Work instructions:
A - In the syllabus, on what weekday does the instructor never meet students by appointment?
B - List every kind of email the syllabus says the instructor will not answer or act on.
C - Pick up the course syllabus after its last line and write the next part.

Selected text:
-- Start --
Syllabus and course information

Section 2E15, Fall 2014
MWF 8th period, LIT 203

Link to class home page

Instructor: Dr. David Groisser
Office: Little 308 (southeastern quadrant of building)
Phone: (352) 294-2307
Email: groisser@ufl.edu.
Please note:

    • I won’t answer math questions by email.
    • I will never provide any grade information by email.
    • I won’t answer anonymous email, or email that lacks an informative subject line and your full name.


Office Hours:
Tentatively Monday 5th period (11:45-12:35) and Wednesday & Friday 9th period (4:05-4:55). Please come early in the period or let me know to expect you later; otherwise I may not stay in my office for the whole period. See my schedule for updates. Students who can’t make scheduled office hours may see me by appointment on most weekdays (but never on a Thursday).

Textbook: Loring W. Tu, An Introduction to Manifolds, 2nd edition (2011).
-- End --
Information provided:
-- Start --
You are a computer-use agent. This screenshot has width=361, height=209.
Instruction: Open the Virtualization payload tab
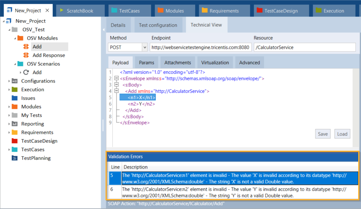[x=215, y=62]
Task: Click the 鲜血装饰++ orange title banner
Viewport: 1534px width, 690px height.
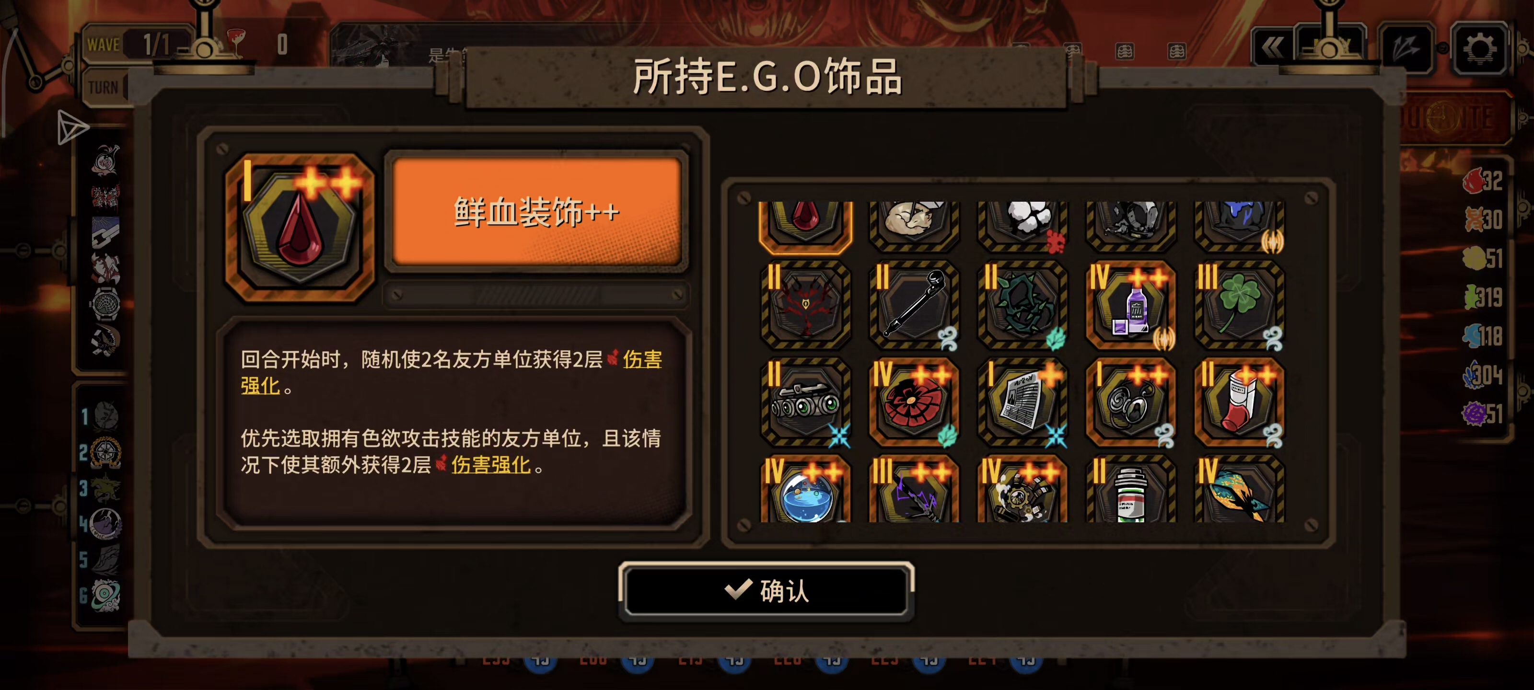Action: 537,211
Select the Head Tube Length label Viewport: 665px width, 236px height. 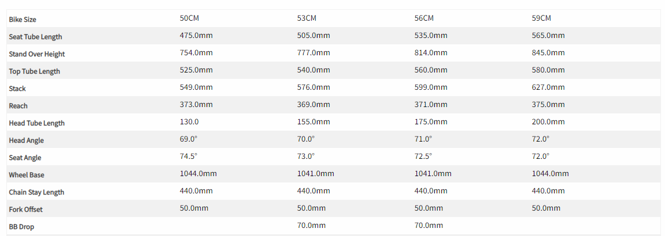[x=37, y=123]
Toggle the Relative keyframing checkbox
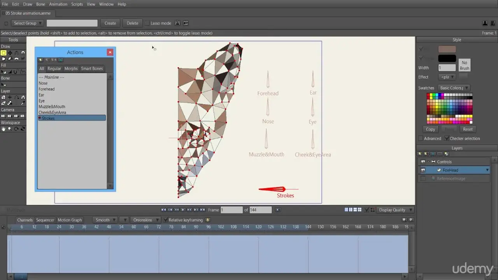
-- End --
In response:
A - Thursday.

B -
- Math questions
- Requests for grade information
- Anonymous email
- Email without an informative subject line and the sender's full name

C -
Syllabus (course content):
This course introduces the foundations of manifold theory, what I would usually cover in MTG 6256 (the first semester of a year-long graduate sequence). The course is intended only for undergraduates who have the preparation and maturity for a real 6000-level course. Topics that I expect to cover include a brief review of advanced calculus from a geometric viewpoint; definition and examples of manifolds; maps of manifolds; critical points and the Regular Value Theorem; vector fields, flows, and Lie derivatives; exterior algebra and differential forms; integration on oriented manifolds; Stokes theorem; tensor bundles, and possibly an introduction to Riemannian metrics and Riemannian geometry. Riemannian geometry is a large topic; most of this material will probably be deferred to the second semester (if there is student demand for the usual second semester of the graduate course). Please see course announcement for additional information.

Prerequisites: MAA 4212 and its whole prerequisite-chain.

Pre- or co-requisite: MAS 4301.

Exams, Homework, and Grading: Your final grade will be determined by the following:

  • Homework. Depending on the number of students enrolled, I expect to assign and collect from four to eight problem-sets over the course of the semester. I will grade some subset of the problems. How large that subset is will depend on how many students handed in the assignment, how successful they were solving the problems, and how well-written their solutions are. See More about homework below.
  • Possible take-home final exam. This may be waived for students who’ve done well enough on homework.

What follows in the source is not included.